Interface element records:
---------------

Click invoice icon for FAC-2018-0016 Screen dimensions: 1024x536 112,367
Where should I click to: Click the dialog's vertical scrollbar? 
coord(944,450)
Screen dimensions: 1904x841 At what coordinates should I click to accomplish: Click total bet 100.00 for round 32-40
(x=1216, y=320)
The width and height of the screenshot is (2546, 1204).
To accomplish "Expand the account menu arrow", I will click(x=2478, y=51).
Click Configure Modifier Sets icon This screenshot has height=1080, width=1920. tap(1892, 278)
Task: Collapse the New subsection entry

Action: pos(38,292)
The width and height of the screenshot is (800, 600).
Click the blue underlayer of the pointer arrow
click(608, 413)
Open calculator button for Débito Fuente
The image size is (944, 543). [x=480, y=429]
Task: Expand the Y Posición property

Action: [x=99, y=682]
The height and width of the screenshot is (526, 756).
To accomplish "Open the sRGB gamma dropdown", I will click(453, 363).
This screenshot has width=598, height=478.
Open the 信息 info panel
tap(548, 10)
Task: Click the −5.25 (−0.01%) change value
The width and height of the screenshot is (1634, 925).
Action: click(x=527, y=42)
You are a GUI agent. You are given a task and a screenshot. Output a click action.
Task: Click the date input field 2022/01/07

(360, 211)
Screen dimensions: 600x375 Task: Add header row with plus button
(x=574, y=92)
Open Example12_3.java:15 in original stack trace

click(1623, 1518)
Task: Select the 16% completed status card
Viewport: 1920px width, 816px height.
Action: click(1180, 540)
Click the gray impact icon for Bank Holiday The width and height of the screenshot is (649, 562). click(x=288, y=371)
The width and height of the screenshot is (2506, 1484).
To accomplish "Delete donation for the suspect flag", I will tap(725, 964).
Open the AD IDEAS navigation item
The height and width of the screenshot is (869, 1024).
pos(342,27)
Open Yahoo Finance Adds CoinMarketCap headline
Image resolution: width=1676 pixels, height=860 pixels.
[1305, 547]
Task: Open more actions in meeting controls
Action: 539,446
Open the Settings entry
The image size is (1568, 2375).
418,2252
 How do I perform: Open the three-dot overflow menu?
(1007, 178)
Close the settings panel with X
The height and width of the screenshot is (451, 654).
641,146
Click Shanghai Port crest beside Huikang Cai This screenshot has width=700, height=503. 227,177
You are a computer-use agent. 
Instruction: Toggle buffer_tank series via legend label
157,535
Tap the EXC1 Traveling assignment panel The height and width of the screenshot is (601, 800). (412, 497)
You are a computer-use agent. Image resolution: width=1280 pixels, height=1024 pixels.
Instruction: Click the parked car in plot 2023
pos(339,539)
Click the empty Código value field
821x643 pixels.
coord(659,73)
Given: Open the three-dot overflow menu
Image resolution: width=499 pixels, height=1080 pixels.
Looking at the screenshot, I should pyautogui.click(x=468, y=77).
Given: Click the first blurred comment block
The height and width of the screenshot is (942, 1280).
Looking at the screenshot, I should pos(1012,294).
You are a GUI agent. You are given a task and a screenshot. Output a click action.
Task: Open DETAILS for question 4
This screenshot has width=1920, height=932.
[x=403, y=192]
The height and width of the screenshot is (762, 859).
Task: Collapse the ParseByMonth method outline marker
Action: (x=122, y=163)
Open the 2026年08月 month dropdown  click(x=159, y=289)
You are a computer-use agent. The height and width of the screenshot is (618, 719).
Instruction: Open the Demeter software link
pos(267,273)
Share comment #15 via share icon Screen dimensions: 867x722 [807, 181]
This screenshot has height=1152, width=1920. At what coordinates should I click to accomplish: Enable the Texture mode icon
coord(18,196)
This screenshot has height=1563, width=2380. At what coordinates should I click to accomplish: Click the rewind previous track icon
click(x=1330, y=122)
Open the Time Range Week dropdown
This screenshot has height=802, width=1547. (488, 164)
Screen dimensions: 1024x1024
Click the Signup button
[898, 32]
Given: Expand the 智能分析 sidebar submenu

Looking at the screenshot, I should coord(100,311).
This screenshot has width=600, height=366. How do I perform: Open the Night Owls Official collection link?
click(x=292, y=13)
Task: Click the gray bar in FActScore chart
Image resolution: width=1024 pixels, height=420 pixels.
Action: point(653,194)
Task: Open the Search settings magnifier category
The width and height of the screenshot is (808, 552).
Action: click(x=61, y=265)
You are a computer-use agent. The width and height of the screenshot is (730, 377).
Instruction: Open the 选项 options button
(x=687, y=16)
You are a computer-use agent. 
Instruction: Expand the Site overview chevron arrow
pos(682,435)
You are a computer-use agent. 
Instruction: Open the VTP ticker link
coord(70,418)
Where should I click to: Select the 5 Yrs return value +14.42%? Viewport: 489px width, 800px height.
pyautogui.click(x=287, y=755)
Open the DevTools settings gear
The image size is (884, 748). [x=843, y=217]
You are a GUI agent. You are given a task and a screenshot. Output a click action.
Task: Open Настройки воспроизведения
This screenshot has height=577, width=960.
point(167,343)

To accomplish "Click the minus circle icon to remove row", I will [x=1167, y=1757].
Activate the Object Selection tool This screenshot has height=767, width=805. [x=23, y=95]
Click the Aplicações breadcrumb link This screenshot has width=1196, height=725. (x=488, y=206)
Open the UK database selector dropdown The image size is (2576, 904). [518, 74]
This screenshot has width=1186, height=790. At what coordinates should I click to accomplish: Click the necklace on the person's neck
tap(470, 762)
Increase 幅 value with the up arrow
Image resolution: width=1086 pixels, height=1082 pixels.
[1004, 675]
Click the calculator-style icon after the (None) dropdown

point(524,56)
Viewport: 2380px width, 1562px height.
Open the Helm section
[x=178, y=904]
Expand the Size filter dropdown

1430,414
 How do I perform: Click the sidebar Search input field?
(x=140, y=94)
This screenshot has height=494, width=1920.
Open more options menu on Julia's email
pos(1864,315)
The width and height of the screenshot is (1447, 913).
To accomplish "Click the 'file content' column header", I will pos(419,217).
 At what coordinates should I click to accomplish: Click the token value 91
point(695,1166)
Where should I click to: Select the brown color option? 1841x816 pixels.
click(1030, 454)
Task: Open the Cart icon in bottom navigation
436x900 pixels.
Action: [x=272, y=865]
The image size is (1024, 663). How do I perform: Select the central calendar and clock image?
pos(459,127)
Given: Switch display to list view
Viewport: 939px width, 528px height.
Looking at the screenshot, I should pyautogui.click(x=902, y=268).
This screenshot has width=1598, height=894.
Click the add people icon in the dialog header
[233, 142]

---------------

(Set problem)
Copy out in full every line of the material that contains the string "sidebar". Only matches with the same capitalization count.

(Answer to the exercise)
Given: Expand the 智能分析 sidebar submenu
 How do I perform: Click the sidebar Search input field?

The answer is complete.